[[ Records to process open ]]

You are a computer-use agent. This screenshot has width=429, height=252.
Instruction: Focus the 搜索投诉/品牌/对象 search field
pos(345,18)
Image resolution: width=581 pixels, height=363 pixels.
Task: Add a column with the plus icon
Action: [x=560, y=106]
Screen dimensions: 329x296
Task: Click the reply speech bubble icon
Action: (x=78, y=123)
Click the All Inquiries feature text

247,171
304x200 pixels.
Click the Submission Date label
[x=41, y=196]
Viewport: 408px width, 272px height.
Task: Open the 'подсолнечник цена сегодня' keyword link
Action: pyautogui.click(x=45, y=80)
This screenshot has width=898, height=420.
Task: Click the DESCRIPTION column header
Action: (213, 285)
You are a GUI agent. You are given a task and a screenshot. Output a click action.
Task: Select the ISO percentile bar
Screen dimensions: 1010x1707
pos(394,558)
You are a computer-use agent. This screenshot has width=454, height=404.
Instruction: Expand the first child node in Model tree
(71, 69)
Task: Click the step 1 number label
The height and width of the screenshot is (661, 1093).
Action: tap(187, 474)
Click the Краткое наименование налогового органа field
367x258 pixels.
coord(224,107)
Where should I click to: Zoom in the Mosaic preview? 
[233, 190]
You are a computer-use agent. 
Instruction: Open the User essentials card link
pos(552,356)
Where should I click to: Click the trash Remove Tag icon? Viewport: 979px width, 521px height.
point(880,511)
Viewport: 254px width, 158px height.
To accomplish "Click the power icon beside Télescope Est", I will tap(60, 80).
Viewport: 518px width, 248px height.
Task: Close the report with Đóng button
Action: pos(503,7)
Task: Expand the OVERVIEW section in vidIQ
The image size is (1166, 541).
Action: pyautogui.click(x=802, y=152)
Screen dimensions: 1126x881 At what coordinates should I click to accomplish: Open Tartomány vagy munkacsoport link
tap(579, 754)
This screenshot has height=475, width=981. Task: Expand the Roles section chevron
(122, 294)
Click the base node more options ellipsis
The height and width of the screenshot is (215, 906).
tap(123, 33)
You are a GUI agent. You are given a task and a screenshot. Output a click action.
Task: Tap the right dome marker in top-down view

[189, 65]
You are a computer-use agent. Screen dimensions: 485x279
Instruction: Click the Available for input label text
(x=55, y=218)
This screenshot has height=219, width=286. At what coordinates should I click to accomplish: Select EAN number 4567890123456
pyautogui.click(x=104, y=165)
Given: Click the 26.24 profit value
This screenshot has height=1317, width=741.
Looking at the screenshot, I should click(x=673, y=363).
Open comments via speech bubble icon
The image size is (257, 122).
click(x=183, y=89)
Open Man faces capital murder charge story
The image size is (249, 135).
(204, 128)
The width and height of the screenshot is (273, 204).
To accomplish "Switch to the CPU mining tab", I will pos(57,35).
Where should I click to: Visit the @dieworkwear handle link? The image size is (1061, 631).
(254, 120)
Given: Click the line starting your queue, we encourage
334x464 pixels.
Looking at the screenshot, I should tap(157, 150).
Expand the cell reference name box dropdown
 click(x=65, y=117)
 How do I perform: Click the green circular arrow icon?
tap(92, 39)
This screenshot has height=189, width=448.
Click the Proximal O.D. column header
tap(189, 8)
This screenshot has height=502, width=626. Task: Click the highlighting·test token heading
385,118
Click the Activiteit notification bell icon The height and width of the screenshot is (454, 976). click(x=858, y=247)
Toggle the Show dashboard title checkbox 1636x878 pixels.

[[ Records to process closed ]]

■ About this task ■
Restate the records above verbatim up to and including the line containing "Viewport: 254px width, 158px height.".

■ Response area ■
You are a computer-use agent. This screenshot has width=429, height=252.
Instruction: Focus the 搜索投诉/品牌/对象 search field
pos(345,18)
Image resolution: width=581 pixels, height=363 pixels.
Task: Add a column with the plus icon
Action: [x=560, y=106]
Screen dimensions: 329x296
Task: Click the reply speech bubble icon
Action: (x=78, y=123)
Click the All Inquiries feature text

247,171
304x200 pixels.
Click the Submission Date label
[x=41, y=196]
Viewport: 408px width, 272px height.
Task: Open the 'подсолнечник цена сегодня' keyword link
Action: pyautogui.click(x=45, y=80)
This screenshot has width=898, height=420.
Task: Click the DESCRIPTION column header
Action: (213, 285)
You are a GUI agent. You are given a task and a screenshot. Output a click action.
Task: Select the ISO percentile bar
Screen dimensions: 1010x1707
pos(394,558)
You are a computer-use agent. This screenshot has width=454, height=404.
Instruction: Expand the first child node in Model tree
(71, 69)
Task: Click the step 1 number label
The height and width of the screenshot is (661, 1093).
Action: tap(187, 474)
Click the Краткое наименование налогового органа field
367x258 pixels.
coord(224,107)
Where should I click to: Zoom in the Mosaic preview? 
[233, 190]
You are a computer-use agent. 
Instruction: Open the User essentials card link
pos(552,356)
Where should I click to: Click the trash Remove Tag icon? Viewport: 979px width, 521px height.
point(880,511)
Viewport: 254px width, 158px height.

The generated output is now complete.